The mechanism is less clear here. Both VEGF-driven vascularisation and direct effects on dopamine systems are proposed.

Cardiovascular

Protective effects on the heart after induced infarction in rats. Also documented: reversal of venous thrombosis and arteriovenous fistula healing. Some researchers consider BPC-157 a potential treatment for NO-system-related vascular conditions.

What Is Not Established

• Human efficacy — no RCTs. All human-relevant conclusions are extrapolated from animal models.
• Optimal human dosing — the animal doses that work don’t translate linearly to humans.
• Long-term safety — there is no chronic dosing safety data in humans.
• Bioavailability by route — oral bioavailability in humans has not been measured.

Dosing Protocols (Research Context)

The animal literature uses weight-adjusted dosing. Commonly cited research ranges for rats are 10 µg/kg to 10 mg/kg, with most positive results in the 1–10 µg/kg range.

Human researcher protocols that circulate — based on extrapolation, not clinical trials:

Cycle length: Most researcher protocols run 4–6 weeks. There is no evidence-based answer on whether cycling is necessary.

Timing: Injection protocols are typically administered once daily, proximal to the target tissue where local effects are the goal.

Reconstitution

BPC-157 is supplied as a lyophilised powder. Standard reconstitution uses bacteriostatic water.

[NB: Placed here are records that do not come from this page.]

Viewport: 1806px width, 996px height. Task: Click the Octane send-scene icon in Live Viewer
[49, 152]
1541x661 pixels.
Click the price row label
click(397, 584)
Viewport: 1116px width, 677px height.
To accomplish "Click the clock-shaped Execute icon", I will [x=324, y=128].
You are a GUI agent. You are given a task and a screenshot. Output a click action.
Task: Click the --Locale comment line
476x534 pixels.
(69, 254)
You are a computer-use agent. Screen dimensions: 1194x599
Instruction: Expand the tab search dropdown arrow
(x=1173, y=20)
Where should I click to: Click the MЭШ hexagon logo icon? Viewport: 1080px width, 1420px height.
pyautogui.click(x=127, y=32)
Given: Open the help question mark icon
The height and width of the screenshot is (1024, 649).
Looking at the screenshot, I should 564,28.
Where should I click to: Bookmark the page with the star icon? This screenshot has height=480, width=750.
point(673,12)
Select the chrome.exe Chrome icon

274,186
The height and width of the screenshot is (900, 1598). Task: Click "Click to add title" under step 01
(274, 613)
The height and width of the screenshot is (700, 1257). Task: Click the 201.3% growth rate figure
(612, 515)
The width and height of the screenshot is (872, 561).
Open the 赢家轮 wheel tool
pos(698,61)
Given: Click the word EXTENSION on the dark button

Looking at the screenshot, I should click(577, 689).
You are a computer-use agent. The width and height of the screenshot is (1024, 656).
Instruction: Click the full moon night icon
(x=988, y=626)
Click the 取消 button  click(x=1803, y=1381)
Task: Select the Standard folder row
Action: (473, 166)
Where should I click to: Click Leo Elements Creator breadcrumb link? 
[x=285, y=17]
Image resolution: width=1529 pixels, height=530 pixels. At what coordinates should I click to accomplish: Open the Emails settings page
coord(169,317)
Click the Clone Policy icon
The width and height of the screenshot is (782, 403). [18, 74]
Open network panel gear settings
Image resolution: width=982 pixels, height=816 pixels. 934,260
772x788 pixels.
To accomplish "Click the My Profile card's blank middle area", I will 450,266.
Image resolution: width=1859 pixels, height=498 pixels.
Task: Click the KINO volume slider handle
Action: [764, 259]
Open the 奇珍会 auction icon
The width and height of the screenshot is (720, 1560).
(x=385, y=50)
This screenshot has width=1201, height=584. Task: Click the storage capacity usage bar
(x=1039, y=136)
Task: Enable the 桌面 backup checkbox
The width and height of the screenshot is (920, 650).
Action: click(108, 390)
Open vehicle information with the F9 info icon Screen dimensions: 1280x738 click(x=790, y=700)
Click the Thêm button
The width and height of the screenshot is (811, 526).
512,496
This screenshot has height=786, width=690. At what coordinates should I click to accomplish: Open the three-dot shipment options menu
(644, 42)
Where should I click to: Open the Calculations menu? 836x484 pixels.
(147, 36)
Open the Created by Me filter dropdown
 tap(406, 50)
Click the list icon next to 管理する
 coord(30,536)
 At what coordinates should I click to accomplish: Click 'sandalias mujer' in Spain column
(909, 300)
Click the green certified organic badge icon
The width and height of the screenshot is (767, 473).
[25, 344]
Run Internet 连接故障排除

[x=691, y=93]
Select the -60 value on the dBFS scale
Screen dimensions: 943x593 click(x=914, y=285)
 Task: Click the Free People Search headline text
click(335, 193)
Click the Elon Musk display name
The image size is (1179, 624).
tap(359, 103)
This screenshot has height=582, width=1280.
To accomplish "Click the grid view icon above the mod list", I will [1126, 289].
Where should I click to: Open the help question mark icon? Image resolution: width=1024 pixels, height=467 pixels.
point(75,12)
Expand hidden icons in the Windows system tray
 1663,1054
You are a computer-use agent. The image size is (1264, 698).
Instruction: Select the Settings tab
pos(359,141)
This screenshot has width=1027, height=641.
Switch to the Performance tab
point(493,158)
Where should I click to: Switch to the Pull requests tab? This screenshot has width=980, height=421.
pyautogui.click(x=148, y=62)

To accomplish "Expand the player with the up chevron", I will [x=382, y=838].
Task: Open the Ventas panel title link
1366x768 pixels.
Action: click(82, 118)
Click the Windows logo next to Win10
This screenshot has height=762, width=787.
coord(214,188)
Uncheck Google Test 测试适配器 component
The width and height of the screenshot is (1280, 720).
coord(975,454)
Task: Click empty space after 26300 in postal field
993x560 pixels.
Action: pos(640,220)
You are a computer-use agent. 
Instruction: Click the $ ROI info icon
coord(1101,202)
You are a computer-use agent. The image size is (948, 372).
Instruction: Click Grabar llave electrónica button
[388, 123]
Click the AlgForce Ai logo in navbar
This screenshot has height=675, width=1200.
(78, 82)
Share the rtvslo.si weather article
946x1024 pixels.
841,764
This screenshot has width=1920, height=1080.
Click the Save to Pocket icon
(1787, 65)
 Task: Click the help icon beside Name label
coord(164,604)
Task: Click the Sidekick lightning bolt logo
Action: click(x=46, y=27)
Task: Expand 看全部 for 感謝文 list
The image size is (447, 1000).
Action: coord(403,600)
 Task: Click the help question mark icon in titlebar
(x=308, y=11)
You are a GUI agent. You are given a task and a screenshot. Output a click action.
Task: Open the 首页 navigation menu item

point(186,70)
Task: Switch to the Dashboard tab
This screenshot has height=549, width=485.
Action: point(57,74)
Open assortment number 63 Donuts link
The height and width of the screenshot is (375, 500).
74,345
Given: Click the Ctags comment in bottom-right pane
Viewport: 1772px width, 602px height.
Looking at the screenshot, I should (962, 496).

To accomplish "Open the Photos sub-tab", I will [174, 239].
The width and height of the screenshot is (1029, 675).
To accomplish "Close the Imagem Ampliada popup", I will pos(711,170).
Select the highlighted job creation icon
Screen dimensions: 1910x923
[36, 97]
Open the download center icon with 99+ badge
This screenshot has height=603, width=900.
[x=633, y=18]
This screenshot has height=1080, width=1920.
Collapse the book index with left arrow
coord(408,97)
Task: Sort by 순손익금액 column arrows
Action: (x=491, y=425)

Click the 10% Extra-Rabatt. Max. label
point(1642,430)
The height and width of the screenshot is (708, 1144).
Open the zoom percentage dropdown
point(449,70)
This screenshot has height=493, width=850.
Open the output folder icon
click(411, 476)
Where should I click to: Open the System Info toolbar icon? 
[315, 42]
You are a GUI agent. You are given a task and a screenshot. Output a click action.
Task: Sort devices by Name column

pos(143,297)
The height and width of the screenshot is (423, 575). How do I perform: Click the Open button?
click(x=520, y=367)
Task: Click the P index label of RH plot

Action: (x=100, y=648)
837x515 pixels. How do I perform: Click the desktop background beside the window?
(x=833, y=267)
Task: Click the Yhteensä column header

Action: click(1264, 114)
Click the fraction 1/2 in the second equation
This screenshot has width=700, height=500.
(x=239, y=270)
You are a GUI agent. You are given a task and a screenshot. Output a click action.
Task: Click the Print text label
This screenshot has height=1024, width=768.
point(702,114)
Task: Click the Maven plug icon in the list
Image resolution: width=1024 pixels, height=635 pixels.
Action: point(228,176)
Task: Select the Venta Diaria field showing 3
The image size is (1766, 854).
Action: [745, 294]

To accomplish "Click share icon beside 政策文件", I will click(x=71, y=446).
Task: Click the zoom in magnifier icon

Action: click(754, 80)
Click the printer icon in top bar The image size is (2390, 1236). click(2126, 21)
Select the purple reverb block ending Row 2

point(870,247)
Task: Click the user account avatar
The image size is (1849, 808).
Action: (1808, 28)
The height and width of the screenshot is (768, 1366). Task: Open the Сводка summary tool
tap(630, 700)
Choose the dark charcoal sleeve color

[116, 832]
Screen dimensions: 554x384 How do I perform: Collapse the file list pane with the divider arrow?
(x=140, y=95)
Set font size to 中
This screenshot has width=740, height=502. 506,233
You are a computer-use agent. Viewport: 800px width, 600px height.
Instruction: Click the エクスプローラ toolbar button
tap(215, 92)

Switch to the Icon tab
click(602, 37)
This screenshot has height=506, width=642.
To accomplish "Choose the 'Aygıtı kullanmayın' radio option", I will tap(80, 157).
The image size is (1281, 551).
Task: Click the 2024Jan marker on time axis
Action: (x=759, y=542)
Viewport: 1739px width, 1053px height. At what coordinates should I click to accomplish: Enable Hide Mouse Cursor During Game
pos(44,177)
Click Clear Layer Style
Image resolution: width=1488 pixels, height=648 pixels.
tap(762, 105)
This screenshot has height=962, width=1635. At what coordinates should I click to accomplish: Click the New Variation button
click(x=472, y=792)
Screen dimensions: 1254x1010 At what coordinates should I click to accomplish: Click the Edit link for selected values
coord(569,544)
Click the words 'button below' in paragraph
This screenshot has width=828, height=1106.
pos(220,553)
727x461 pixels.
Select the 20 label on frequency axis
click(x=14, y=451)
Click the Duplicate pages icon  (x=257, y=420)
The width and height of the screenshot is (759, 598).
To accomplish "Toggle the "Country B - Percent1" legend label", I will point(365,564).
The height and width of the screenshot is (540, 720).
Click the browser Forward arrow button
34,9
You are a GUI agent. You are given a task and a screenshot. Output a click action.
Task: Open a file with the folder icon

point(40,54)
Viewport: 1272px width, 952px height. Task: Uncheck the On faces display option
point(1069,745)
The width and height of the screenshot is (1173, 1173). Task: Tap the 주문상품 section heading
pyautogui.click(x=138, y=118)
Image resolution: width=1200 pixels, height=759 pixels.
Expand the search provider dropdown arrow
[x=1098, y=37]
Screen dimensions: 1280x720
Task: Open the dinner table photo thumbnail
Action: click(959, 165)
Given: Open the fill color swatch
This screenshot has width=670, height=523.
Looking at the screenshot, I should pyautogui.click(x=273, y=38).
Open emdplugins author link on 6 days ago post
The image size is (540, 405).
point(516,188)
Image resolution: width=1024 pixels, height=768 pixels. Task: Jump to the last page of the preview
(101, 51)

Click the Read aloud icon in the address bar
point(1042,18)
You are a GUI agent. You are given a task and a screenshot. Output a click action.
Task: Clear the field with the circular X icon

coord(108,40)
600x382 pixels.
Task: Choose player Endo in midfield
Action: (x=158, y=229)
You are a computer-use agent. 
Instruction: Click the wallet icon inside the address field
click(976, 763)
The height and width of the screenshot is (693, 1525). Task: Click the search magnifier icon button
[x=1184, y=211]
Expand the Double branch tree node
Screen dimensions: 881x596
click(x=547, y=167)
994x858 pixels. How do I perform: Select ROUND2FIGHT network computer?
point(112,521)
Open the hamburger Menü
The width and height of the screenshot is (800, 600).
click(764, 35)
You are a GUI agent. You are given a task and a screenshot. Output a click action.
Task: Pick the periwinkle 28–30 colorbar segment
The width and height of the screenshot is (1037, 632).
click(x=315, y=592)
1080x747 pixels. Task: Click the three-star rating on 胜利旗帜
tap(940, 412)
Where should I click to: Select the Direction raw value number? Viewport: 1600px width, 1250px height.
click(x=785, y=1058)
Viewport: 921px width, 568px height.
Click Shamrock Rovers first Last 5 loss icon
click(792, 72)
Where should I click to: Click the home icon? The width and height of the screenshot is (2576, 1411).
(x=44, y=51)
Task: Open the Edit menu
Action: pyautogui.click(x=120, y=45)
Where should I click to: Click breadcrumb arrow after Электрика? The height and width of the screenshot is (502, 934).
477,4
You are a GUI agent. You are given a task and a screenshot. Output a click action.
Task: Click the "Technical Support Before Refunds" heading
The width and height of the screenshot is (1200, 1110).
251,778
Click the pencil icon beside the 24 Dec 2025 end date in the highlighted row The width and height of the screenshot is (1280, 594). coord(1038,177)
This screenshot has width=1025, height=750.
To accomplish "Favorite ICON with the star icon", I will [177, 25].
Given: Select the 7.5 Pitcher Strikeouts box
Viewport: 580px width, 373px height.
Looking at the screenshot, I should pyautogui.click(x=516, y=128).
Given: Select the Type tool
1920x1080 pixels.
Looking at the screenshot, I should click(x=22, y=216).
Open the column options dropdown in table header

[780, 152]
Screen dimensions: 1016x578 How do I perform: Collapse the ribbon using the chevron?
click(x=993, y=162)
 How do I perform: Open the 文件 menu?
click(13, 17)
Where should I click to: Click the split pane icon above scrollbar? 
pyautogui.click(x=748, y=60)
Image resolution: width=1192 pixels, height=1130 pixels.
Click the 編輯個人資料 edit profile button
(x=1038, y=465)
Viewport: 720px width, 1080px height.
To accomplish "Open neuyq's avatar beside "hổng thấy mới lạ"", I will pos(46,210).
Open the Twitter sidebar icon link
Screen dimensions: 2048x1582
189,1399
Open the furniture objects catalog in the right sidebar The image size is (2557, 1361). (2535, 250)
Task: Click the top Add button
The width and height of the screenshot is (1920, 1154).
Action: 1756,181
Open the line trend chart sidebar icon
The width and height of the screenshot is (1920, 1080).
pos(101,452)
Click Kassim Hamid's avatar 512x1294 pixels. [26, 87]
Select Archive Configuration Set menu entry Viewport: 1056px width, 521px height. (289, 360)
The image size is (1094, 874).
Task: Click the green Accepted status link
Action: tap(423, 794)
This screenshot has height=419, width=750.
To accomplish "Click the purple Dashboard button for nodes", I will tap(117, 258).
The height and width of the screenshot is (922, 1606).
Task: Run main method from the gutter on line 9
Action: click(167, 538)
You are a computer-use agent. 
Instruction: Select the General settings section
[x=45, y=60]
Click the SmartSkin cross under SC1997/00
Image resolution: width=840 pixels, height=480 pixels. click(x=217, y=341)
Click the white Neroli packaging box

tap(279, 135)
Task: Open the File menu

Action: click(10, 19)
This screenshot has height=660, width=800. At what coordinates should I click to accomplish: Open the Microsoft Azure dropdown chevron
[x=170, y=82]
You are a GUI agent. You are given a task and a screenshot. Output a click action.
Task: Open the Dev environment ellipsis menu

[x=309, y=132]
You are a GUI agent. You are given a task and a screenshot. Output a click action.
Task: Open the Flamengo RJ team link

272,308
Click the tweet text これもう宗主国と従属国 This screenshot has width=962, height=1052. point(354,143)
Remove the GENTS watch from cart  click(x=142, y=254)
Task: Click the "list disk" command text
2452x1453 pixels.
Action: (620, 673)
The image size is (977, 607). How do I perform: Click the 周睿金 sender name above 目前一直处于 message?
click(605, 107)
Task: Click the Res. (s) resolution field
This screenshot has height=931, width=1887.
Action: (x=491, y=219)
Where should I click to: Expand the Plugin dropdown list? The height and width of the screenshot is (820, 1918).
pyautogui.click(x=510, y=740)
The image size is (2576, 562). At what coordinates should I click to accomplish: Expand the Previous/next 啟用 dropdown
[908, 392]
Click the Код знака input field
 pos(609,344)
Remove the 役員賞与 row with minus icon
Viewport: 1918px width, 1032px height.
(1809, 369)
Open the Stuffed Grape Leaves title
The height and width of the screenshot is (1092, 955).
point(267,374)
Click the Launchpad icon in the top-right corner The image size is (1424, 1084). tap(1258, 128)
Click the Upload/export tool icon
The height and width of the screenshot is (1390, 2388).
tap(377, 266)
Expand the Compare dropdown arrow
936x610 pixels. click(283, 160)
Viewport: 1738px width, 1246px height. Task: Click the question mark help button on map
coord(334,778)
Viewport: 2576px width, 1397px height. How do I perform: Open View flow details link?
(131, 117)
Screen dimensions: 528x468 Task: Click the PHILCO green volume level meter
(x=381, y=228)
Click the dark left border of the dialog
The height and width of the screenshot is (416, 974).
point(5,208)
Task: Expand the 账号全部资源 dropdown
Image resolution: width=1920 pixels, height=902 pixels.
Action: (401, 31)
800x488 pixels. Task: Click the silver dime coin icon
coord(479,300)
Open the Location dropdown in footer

For a 5 mg vial reconstituted with 2 mL bacteriostatic water:

• Concentration: 2,500 µg/mL
• 250 µg dose = 0.1 mL = 10 units on a U-100 insulin syringe

Store reconstituted peptide refrigerated. Use within 30 days.

Forms: Acetate vs Free Acid

BPC-157 is sold as either the acetate salt or free acid form. The free acid is the native form found in gastric juice. The acetate form is more common in the research supply market. Published studies predominantly use the acetate salt. There is no clinical evidence that the free acid form is meaningfully superior despite what some vendors claim.

Summary

BPC-157 has one of the more compelling animal literature profiles among research peptides — particularly for gut protection and musculoskeletal repair. The VEGF-angiogenesis mechanism is biologically coherent and well-supported in rodent models. The gap between animal data and human evidence is real and should not be papered over. Anyone claiming proven human efficacy is overstating what exists.

For researchers tracking this space, the peptide merits attention. For anyone expecting clinical certainty, it is not there yet.